Cansados das promessas de melhorias e de soluções paliativas, como a construção de um fosso para tentar impedir a contaminação da água, os moradores pediram ao conselho municipal da capital que desativasse a fábrica. Em dezembro de 2011, depois de esperar e de negociar em vão, eles começaram a bloquear a passagem dos caminhões com o lixo. “Homens, mulheres e crianças dormiam e acordavam nas estradas. Nós chegamos a montar o berço de um bebê de seis meses lá mesmo. Os comerciantes contribuíam fornecendo água e comida para os manifestantes. Todos participaram”, diz Shob Hana, uma das líderes do protesto.
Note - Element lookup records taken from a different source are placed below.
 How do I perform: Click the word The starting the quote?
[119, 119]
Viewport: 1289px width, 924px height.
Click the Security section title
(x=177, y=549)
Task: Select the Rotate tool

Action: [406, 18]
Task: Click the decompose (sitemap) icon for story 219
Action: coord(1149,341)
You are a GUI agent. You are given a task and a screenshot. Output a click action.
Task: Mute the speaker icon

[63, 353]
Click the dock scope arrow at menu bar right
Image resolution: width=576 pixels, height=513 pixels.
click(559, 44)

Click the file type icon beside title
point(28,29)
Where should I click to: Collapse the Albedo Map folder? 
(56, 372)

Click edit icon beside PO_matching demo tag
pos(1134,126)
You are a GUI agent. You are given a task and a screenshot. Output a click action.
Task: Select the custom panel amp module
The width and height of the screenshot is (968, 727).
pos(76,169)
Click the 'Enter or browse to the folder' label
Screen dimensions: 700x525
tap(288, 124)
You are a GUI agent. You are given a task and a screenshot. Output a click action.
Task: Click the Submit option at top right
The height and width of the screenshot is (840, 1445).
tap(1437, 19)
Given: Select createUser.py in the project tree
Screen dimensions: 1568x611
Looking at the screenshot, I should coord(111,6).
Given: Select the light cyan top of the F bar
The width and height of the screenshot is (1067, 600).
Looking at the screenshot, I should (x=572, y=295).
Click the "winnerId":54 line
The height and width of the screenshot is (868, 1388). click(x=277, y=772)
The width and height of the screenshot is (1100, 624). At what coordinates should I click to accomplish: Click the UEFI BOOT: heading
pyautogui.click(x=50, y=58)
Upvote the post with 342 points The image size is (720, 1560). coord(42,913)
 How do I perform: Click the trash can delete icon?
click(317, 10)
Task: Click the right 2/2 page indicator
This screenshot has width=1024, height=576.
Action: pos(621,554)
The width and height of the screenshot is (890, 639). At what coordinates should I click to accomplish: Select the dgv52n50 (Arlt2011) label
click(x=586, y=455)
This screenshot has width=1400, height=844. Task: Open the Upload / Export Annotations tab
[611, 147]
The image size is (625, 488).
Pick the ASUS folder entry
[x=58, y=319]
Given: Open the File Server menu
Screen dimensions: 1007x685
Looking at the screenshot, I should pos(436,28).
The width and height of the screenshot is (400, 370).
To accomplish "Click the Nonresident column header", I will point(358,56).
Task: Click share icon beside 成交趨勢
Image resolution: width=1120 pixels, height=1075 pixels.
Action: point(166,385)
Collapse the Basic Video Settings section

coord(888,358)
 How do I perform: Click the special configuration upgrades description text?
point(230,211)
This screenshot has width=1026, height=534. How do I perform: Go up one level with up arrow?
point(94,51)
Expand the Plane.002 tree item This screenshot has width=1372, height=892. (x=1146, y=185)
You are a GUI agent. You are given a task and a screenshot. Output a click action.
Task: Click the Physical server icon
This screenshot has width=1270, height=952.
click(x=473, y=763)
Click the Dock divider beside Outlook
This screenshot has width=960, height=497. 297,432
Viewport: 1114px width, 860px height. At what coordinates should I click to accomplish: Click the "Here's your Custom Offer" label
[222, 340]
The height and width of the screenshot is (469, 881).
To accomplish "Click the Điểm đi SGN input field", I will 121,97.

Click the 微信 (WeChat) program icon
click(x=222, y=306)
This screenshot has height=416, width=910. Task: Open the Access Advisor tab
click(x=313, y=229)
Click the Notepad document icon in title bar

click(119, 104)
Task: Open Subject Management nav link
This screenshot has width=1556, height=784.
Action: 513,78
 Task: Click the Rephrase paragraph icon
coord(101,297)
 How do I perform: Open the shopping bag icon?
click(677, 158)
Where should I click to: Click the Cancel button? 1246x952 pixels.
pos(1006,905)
A resiliência dos moradores da vila, que não cediam nem mesmo diante de prisões, ameaças e bombas de gás lacrimogêneo, chamou a atenção da imprensa nacional. A intensa cobertura midiática colocou ainda mais pressão sobre a prefeitura, que, sem alternativas, em agosto de 2012, anunciou o fechamento da fábrica. “Graças aos protestos, os governos entenderam as consequências do despejo de lixo e estão incentivando uma mudança no manejo de resíduos em todo o estado”, afirma Vijay Raj, atual presidente do Panchayat, um grupo de vilas autoadministradas, e um dos organizadores dos protestos contra a fábrica.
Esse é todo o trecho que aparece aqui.